• [WORK TO DO]:
Print the records below line for line, with no changes.

• [INPUT ROWS]:
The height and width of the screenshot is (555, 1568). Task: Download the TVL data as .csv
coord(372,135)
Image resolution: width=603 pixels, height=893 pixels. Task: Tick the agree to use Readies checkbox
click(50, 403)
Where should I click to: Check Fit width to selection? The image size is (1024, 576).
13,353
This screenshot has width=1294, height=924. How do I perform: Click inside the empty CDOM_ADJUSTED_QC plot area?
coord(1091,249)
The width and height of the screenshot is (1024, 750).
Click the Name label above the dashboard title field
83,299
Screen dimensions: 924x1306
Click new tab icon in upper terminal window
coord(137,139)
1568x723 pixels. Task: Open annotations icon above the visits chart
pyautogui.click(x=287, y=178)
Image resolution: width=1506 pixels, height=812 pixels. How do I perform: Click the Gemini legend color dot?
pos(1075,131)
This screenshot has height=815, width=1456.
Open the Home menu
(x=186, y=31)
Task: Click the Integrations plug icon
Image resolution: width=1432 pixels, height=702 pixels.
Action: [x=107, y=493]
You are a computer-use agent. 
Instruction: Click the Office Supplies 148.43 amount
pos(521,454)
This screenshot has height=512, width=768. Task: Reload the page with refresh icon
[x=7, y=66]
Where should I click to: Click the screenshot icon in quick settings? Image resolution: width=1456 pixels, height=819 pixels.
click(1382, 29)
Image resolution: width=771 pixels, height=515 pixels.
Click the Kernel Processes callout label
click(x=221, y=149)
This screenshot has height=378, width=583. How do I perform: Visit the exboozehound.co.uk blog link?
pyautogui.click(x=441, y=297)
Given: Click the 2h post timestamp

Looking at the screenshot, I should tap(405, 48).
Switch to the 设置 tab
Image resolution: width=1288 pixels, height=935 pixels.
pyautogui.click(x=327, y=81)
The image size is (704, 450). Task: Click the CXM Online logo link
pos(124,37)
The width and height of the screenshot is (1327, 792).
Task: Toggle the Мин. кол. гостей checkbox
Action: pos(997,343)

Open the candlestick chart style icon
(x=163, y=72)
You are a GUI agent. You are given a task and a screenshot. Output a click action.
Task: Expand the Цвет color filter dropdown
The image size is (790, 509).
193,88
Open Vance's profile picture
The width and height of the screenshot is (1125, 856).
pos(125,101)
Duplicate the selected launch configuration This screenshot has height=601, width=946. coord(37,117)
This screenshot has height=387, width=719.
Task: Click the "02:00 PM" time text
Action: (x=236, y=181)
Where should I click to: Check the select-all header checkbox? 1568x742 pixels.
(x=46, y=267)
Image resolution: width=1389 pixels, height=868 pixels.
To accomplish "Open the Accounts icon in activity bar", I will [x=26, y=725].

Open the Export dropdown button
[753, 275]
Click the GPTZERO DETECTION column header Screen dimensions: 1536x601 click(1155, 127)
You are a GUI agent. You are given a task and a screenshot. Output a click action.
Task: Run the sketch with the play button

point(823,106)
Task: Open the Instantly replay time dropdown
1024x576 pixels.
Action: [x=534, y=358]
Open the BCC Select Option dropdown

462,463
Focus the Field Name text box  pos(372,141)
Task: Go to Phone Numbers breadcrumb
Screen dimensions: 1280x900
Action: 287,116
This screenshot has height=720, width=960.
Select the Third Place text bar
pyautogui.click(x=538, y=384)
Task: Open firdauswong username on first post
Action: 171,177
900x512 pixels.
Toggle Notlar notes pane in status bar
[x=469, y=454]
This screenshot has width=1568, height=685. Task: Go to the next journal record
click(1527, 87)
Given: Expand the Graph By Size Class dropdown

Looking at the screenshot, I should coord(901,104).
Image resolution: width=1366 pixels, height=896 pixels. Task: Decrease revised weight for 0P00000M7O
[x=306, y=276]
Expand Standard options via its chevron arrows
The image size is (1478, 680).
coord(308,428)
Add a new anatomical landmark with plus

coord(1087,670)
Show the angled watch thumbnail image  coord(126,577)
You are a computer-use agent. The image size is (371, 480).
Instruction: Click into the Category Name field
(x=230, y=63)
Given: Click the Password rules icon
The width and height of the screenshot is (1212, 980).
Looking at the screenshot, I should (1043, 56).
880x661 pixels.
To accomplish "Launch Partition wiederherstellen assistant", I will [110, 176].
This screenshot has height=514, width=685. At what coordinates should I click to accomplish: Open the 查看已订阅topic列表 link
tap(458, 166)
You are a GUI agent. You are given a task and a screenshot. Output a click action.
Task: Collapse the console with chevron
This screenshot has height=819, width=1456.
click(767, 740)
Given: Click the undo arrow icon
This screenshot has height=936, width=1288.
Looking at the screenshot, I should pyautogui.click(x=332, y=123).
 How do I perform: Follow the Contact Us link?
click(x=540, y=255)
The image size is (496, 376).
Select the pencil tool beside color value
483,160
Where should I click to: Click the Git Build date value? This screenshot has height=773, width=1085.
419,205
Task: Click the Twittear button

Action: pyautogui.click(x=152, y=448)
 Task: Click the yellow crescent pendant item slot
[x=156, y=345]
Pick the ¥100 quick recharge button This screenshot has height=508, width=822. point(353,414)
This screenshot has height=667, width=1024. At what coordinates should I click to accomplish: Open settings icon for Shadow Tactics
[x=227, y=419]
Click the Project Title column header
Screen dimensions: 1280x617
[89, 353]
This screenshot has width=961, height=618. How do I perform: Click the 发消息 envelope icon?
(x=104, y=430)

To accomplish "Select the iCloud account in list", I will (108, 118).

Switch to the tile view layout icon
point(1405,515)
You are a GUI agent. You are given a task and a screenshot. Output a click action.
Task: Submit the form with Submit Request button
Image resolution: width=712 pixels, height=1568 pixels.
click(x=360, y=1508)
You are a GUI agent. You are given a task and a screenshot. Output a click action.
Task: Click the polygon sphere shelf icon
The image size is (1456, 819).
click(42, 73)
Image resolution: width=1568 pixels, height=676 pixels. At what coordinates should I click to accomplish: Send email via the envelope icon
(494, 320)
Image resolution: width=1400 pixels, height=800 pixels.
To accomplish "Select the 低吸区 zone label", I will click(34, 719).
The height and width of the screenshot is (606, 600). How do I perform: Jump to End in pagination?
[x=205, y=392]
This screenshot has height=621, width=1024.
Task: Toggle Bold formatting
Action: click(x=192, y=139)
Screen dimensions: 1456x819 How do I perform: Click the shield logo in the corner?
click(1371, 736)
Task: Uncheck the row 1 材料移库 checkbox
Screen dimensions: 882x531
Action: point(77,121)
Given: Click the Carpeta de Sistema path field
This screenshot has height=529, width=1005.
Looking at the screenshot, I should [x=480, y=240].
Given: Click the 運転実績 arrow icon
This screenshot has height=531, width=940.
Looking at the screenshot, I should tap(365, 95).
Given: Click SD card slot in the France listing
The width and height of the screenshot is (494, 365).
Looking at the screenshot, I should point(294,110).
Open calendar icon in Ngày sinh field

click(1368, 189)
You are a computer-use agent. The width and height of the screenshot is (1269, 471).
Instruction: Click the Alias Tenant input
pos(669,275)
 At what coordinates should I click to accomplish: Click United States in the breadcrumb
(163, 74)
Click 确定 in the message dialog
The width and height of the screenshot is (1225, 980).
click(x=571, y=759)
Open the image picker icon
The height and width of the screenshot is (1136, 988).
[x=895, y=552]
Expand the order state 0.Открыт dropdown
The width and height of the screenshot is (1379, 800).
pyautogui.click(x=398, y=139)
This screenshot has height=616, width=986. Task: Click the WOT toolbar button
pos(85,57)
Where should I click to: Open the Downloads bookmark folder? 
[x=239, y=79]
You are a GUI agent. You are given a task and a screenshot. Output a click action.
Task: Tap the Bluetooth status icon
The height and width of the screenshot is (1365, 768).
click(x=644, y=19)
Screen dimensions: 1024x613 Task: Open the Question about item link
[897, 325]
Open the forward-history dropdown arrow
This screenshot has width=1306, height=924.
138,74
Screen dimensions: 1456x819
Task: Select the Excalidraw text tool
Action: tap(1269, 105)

• [COMPLETE RESPONSE]:
The height and width of the screenshot is (555, 1568). Task: Download the TVL data as .csv
coord(372,135)
Image resolution: width=603 pixels, height=893 pixels. Task: Tick the agree to use Readies checkbox
click(50, 403)
Where should I click to: Check Fit width to selection? The image size is (1024, 576).
13,353
This screenshot has width=1294, height=924. How do I perform: Click inside the empty CDOM_ADJUSTED_QC plot area?
coord(1091,249)
The width and height of the screenshot is (1024, 750).
Click the Name label above the dashboard title field
83,299
Screen dimensions: 924x1306
Click new tab icon in upper terminal window
coord(137,139)
1568x723 pixels. Task: Open annotations icon above the visits chart
pyautogui.click(x=287, y=178)
Image resolution: width=1506 pixels, height=812 pixels. How do I perform: Click the Gemini legend color dot?
pos(1075,131)
This screenshot has height=815, width=1456.
Open the Home menu
(x=186, y=31)
Task: Click the Integrations plug icon
Image resolution: width=1432 pixels, height=702 pixels.
Action: [x=107, y=493]
You are a computer-use agent. 
Instruction: Click the Office Supplies 148.43 amount
pos(521,454)
This screenshot has height=512, width=768. Task: Reload the page with refresh icon
[x=7, y=66]
Where should I click to: Click the screenshot icon in quick settings? Image resolution: width=1456 pixels, height=819 pixels.
click(1382, 29)
Image resolution: width=771 pixels, height=515 pixels.
Click the Kernel Processes callout label
click(x=221, y=149)
This screenshot has height=378, width=583. How do I perform: Visit the exboozehound.co.uk blog link?
pyautogui.click(x=441, y=297)
Given: Click the 2h post timestamp

Looking at the screenshot, I should tap(405, 48).
Switch to the 设置 tab
Image resolution: width=1288 pixels, height=935 pixels.
pyautogui.click(x=327, y=81)
The image size is (704, 450). Task: Click the CXM Online logo link
pos(124,37)
The width and height of the screenshot is (1327, 792).
Task: Toggle the Мин. кол. гостей checkbox
Action: pos(997,343)

Open the candlestick chart style icon
(x=163, y=72)
You are a GUI agent. You are given a task and a screenshot. Output a click action.
Task: Expand the Цвет color filter dropdown
The image size is (790, 509).
193,88
Open Vance's profile picture
The width and height of the screenshot is (1125, 856).
pos(125,101)
Duplicate the selected launch configuration This screenshot has height=601, width=946. coord(37,117)
This screenshot has height=387, width=719.
Task: Click the "02:00 PM" time text
Action: (x=236, y=181)
Where should I click to: Check the select-all header checkbox? 1568x742 pixels.
(x=46, y=267)
Image resolution: width=1389 pixels, height=868 pixels.
To accomplish "Open the Accounts icon in activity bar", I will [x=26, y=725].

Open the Export dropdown button
[753, 275]
Click the GPTZERO DETECTION column header Screen dimensions: 1536x601 click(1155, 127)
You are a GUI agent. You are given a task and a screenshot. Output a click action.
Task: Run the sketch with the play button

point(823,106)
Task: Open the Instantly replay time dropdown
1024x576 pixels.
Action: [x=534, y=358]
Open the BCC Select Option dropdown

462,463
Focus the Field Name text box  pos(372,141)
Task: Go to Phone Numbers breadcrumb
Screen dimensions: 1280x900
Action: 287,116
This screenshot has height=720, width=960.
Select the Third Place text bar
pyautogui.click(x=538, y=384)
Task: Open firdauswong username on first post
Action: 171,177
900x512 pixels.
Toggle Notlar notes pane in status bar
[x=469, y=454]
This screenshot has width=1568, height=685. Task: Go to the next journal record
click(1527, 87)
Given: Expand the Graph By Size Class dropdown

Looking at the screenshot, I should coord(901,104).
Image resolution: width=1366 pixels, height=896 pixels. Task: Decrease revised weight for 0P00000M7O
[x=306, y=276]
Expand Standard options via its chevron arrows
The image size is (1478, 680).
coord(308,428)
Add a new anatomical landmark with plus

coord(1087,670)
Show the angled watch thumbnail image  coord(126,577)
You are a computer-use agent. The image size is (371, 480).
Instruction: Click into the Category Name field
(x=230, y=63)
Given: Click the Password rules icon
The width and height of the screenshot is (1212, 980).
Looking at the screenshot, I should (1043, 56).
880x661 pixels.
To accomplish "Launch Partition wiederherstellen assistant", I will [110, 176].
This screenshot has height=514, width=685. At what coordinates should I click to accomplish: Open the 查看已订阅topic列表 link
tap(458, 166)
You are a GUI agent. You are given a task and a screenshot. Output a click action.
Task: Collapse the console with chevron
This screenshot has height=819, width=1456.
click(767, 740)
Given: Click the undo arrow icon
This screenshot has height=936, width=1288.
Looking at the screenshot, I should pyautogui.click(x=332, y=123).
 How do I perform: Follow the Contact Us link?
click(x=540, y=255)
The image size is (496, 376).
Select the pencil tool beside color value
483,160
Where should I click to: Click the Git Build date value? This screenshot has height=773, width=1085.
419,205
Task: Click the Twittear button

Action: pyautogui.click(x=152, y=448)
 Task: Click the yellow crescent pendant item slot
[x=156, y=345]
Pick the ¥100 quick recharge button This screenshot has height=508, width=822. point(353,414)
This screenshot has height=667, width=1024. At what coordinates should I click to accomplish: Open settings icon for Shadow Tactics
[x=227, y=419]
Click the Project Title column header
Screen dimensions: 1280x617
[89, 353]
This screenshot has width=961, height=618. How do I perform: Click the 发消息 envelope icon?
(x=104, y=430)

To accomplish "Select the iCloud account in list", I will (108, 118).

Switch to the tile view layout icon
point(1405,515)
You are a GUI agent. You are given a task and a screenshot. Output a click action.
Task: Submit the form with Submit Request button
Image resolution: width=712 pixels, height=1568 pixels.
click(x=360, y=1508)
You are a GUI agent. You are given a task and a screenshot. Output a click action.
Task: Click the polygon sphere shelf icon
The image size is (1456, 819).
click(42, 73)
Image resolution: width=1568 pixels, height=676 pixels. At what coordinates should I click to accomplish: Send email via the envelope icon
(494, 320)
Image resolution: width=1400 pixels, height=800 pixels.
To accomplish "Select the 低吸区 zone label", I will click(34, 719).
The height and width of the screenshot is (606, 600). How do I perform: Jump to End in pagination?
[x=205, y=392]
This screenshot has height=621, width=1024.
Task: Toggle Bold formatting
Action: click(x=192, y=139)
Screen dimensions: 1456x819 How do I perform: Click the shield logo in the corner?
click(1371, 736)
Task: Uncheck the row 1 材料移库 checkbox
Screen dimensions: 882x531
Action: point(77,121)
Given: Click the Carpeta de Sistema path field
This screenshot has height=529, width=1005.
Looking at the screenshot, I should [x=480, y=240].
Given: Click the 運転実績 arrow icon
This screenshot has height=531, width=940.
Looking at the screenshot, I should tap(365, 95).
Given: Click SD card slot in the France listing
The width and height of the screenshot is (494, 365).
Looking at the screenshot, I should point(294,110).
Open calendar icon in Ngày sinh field

click(1368, 189)
You are a computer-use agent. The width and height of the screenshot is (1269, 471).
Instruction: Click the Alias Tenant input
pos(669,275)
 At what coordinates should I click to accomplish: Click United States in the breadcrumb
(163, 74)
Click 确定 in the message dialog
The width and height of the screenshot is (1225, 980).
click(x=571, y=759)
Open the image picker icon
The height and width of the screenshot is (1136, 988).
[x=895, y=552]
Expand the order state 0.Открыт dropdown
The width and height of the screenshot is (1379, 800).
pyautogui.click(x=398, y=139)
This screenshot has height=616, width=986. Task: Click the WOT toolbar button
pos(85,57)
Where should I click to: Open the Downloads bookmark folder? 
[x=239, y=79]
You are a GUI agent. You are given a task and a screenshot. Output a click action.
Task: Tap the Bluetooth status icon
The height and width of the screenshot is (1365, 768).
click(x=644, y=19)
Screen dimensions: 1024x613 Task: Open the Question about item link
[897, 325]
Open the forward-history dropdown arrow
This screenshot has width=1306, height=924.
138,74
Screen dimensions: 1456x819
Task: Select the Excalidraw text tool
Action: tap(1269, 105)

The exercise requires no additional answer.